Zürih Üniversitesi’nde hukuk profesörü ve AİHM’de eski bir yargıç olan Helen Keller, KlimaSeniorinnen davasının güçlü bir hukuki paket olduğunu söylüyor. Keller, Bähr’in davayı “o kadar mükemmel hazırladığını” ve mahkemenin KlimaSeniorinnen aleyhine karar vermesinin zor olduğunu söylüyor. İklim değişikliği Bähr’in büyürken ilgilendiği bir konu değildi. Ancak hukuk diplomasını aldıktan sonra ısınan bir gezegenin sonuçlarını gerçekten düşünmeye başlamış. Ancak çoğu insanın aksine Bähr, bu konuda bir şeyler yapması gerektiğine karar verdi. “Bu tür sorunları gördüğümde, onları görmezden gelmek benim için zor oluyor.” Ve işin yasal bir boyutu olduğunu fark etti. “Benim için bu iki şeyin birbirine ait olması ve iklim krizinin insan haklarının en büyük potansiyel ihlallerinden biri olması oldukça doğal bir şeydi.” Hukuk akademisyenleri kararın şimdiden bir etki yarattığını ve diğer mahkemelerin iklim değişikliği davalarına ilişkin kararlarında bu davaya atıfta bulunduğunu söylüyor.

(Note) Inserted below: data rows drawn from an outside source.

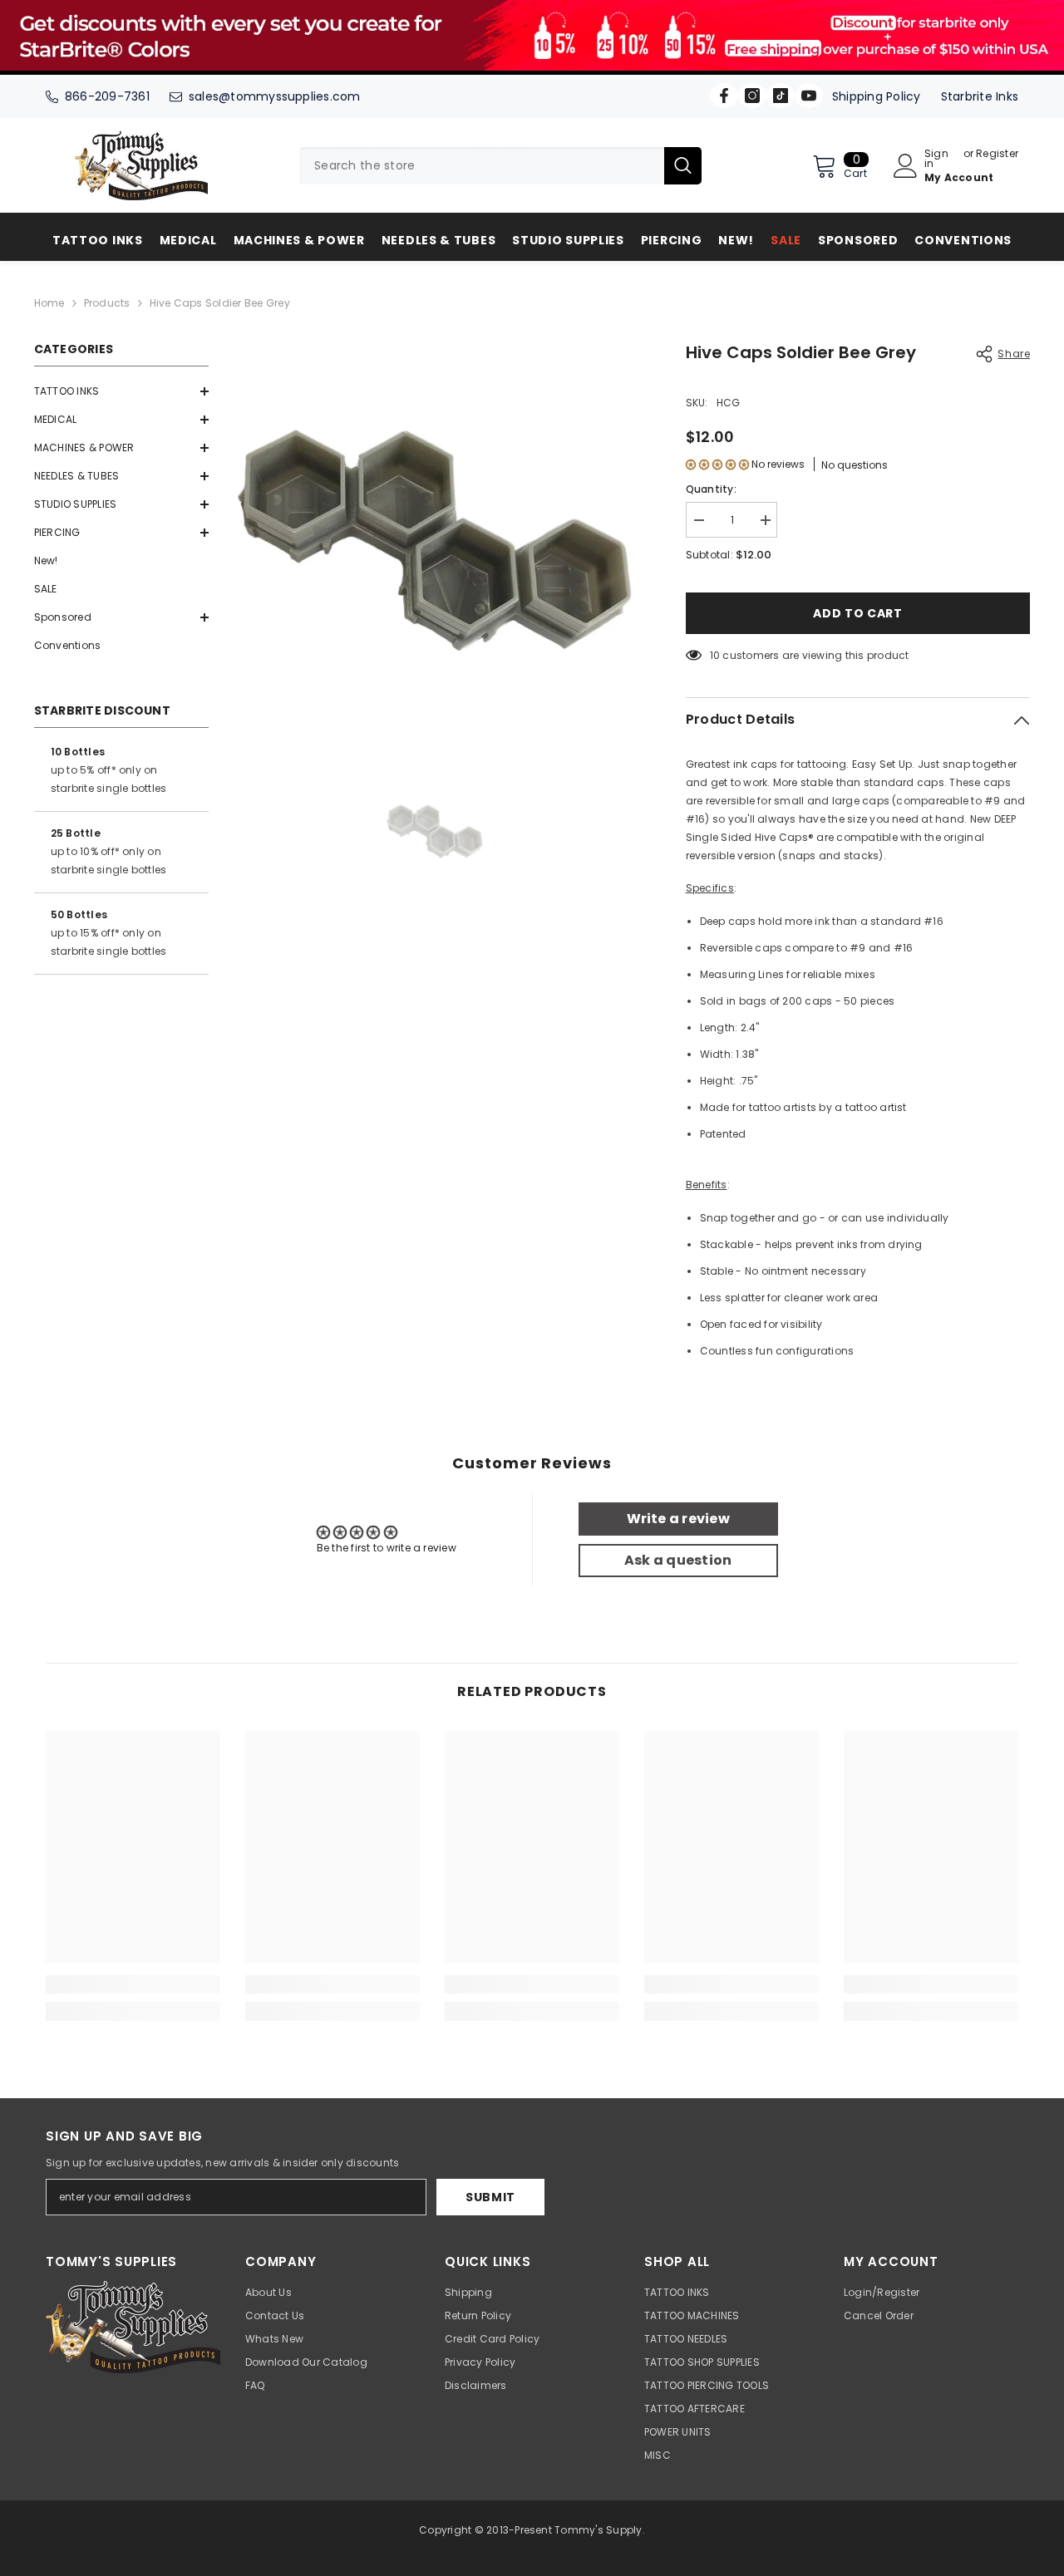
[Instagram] (752, 95)
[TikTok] (780, 95)
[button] (121, 391)
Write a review (678, 1518)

İklimle ilgili davalara bilimsel destek sağlayan Washington DC’deki Endişeli Bilim Adamları Birliği’nin İklim Davaları Bilim Merkezi’nin baş bilim adamı Delta Merner, KlimaSeniorinnen davasının “iklimle ilgili davalar için kritik bir anı temsil ettiğini” söylüyor. İsviçre hükümeti mahkemenin kararına bir dizi gerekçeyle itiraz etti ve özellikle de bu yıl yürürlüğe giren iki yeni iklim yasası sayesinde kararın gerekliliklerini zaten yerine getirdiğini iddia etti. KlimaSeniorinnen derneği bu iddiaya karşı çıkarak, İsviçre’nin gelecekte ne kadar karbon salınımı yapacağına dair bir bütçe oluşturmak da dahil olmak üzere mahkeme tarafından belirlenen bazı gereklilikleri henüz yerine getirmediğini söylüyor. Bähr şimdi Avrupa Konseyi bakanlar komitesine sunulmak üzere bir yanıt üzerinde çalışıyor. Daha sonra İsviçre’nin insan hakları sözleşmesi kapsamında ne gibi sorumlulukları olduğuna karar vermek komiteye düşecek. Dava üzerinde çalışmaya yaklaşık on yıl önce başlayan Bähr, sonuna kadar gitmeyi planlıyor – ancak bunun ne zaman olacağını bilmiyor. “Kazandığınızda her şeyin bittiğini sanıyordum. Ama belli ki durum öyle değilmiş.”